Sayın okuyucularımız, öncelikle hepinizin Kurban Bayraımını en içten dileklerimle kutluyorum. Türkiye’de alacak takibinin nasıl yapılacağı konusunda gelen sorulara ilişkin genel bir bilgi vermek yerinde olacaktır.
Milyonlarca icra borçlusunun olduğu ülkemizde, neredeyse her aileden bir kişinin icra takip dosyası bulunmaktadır. Bununla birlikte, icra konusu ile ilgili bilgi kirliliği bulunmakla birlikte, icra konusunun teknik boyutunu basitleştirmeye çalışarak işleyeceğiz. Aklınıza takılan ve başınıza gelen konularla ilgili sorularınızı bir sonraki yazımda yanıtlayacağız.
İcra, kelime anlamıyla “bir işi yapma, yerine getirme, bir işi yürütme” anlamına gelmektedir. Hukuki anlamda icra, “borçlunun alacaklıya karşı yapmak veya ödemekle yükümlü olduğu bir şeyi devlet zoruyla yerine getirmesinin sağlanmasıdır.” Borçlu, yerine getirmekle yükümlü olduğu borcunu bir sebepten yerine getirmediği takdirde, alacaklı, borçlunun yükümünü yerine getirmesi için “İcra ve İflas Kanunu” sınırları içinde hakkını arayabilir.

____________________

* Verilen görev 1
Listede "width" dizesini içeren satırların hepsini seçip olduğu gibi kopyala. Büyük ve küçük harf ayrımına dikkat et.
Aşağıdaki listenin icra metniyle hiçbir ilgisi yok.

Öğe koordinat verileri:
____________________

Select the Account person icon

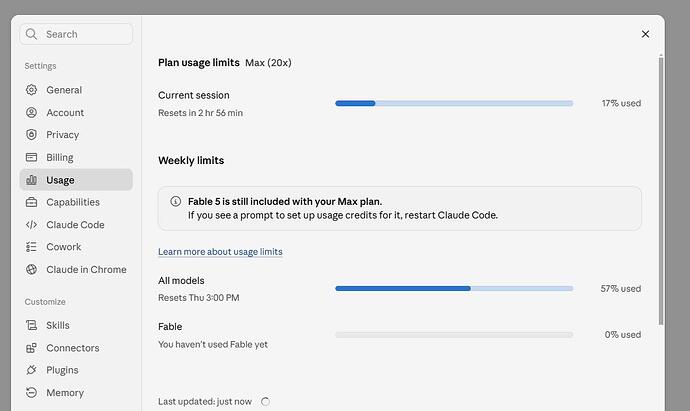pyautogui.click(x=31, y=113)
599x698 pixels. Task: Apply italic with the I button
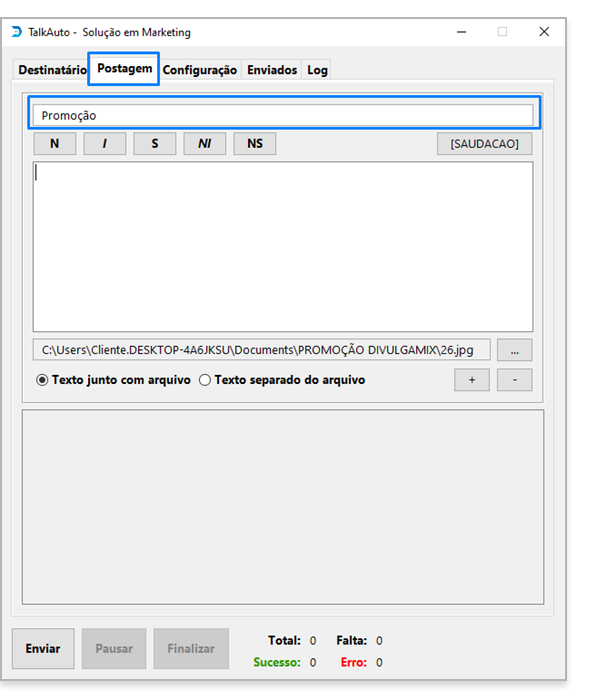105,144
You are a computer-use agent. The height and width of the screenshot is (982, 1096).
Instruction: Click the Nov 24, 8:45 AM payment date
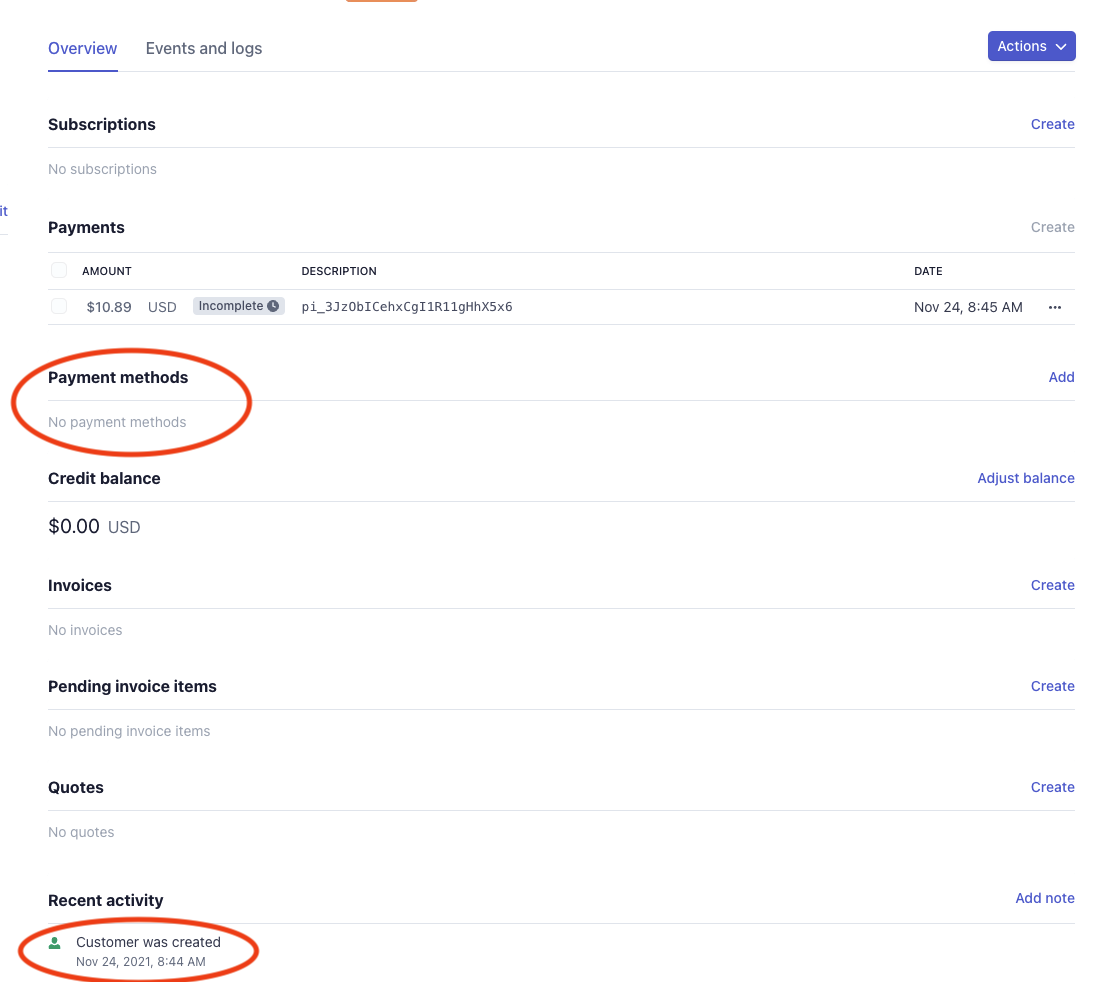(x=968, y=307)
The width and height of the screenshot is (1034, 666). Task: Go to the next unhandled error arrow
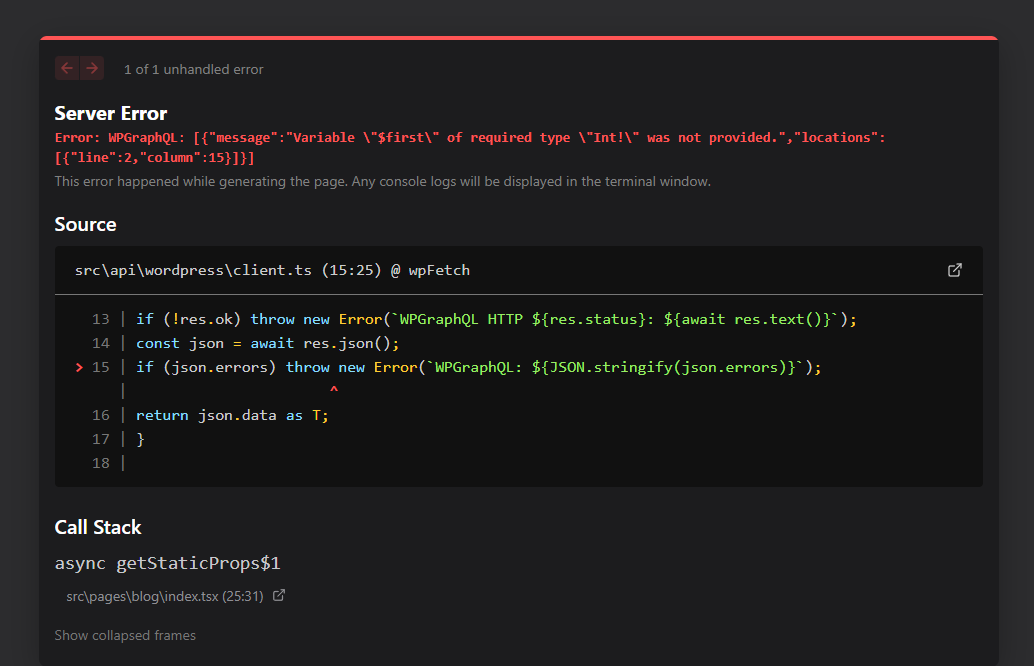point(92,68)
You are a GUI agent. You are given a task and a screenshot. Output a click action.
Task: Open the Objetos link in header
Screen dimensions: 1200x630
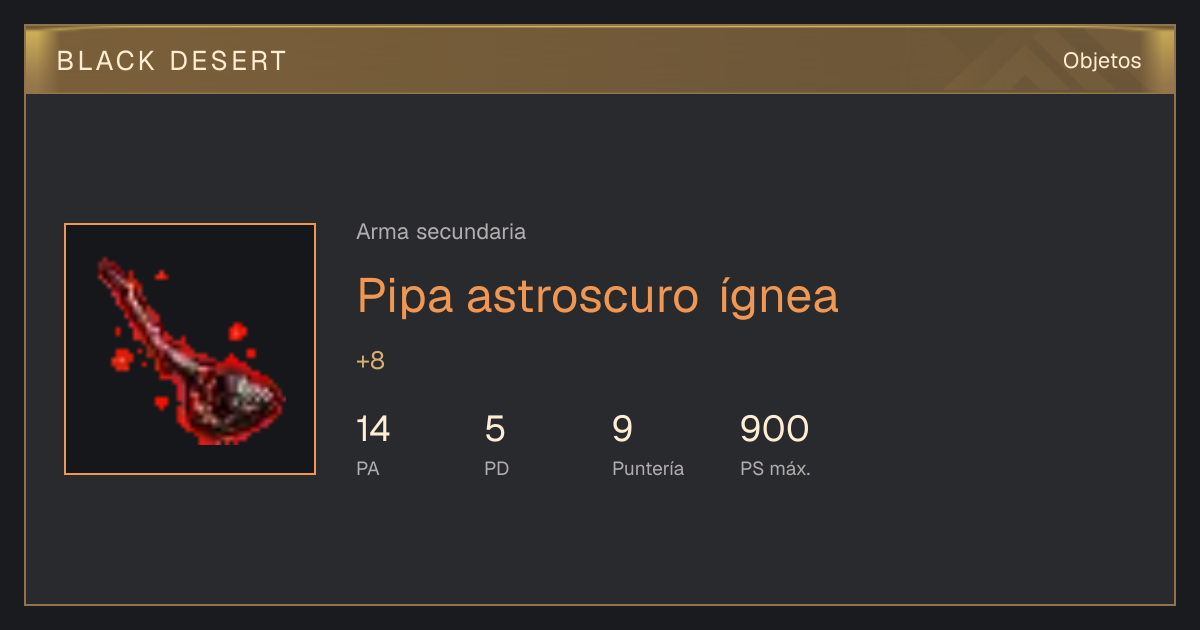click(1102, 60)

____________________

* Verilen görev 2
İcra metnine göre şu soruları yanıtla:
(a) İcra kelimesinin sözlük anlamı nedir?
(b) Alacaklı, hakkını hangi kanunun sınırları içinde arayabilir?
(c) Okurların soruları ne zaman yanıtlanacak?

* Tam yanıt 1
You are a computer-use agent. The height and width of the screenshot is (982, 1096).
The width and height of the screenshot is (1034, 666). Task: Go to the next unhandled error arrow

* Tam yanıt 2
(a) Bir işi yapma, yerine getirme, bir işi yürütme.
(b) İcra ve İflas Kanunu.
(c) Bir sonraki yazıda.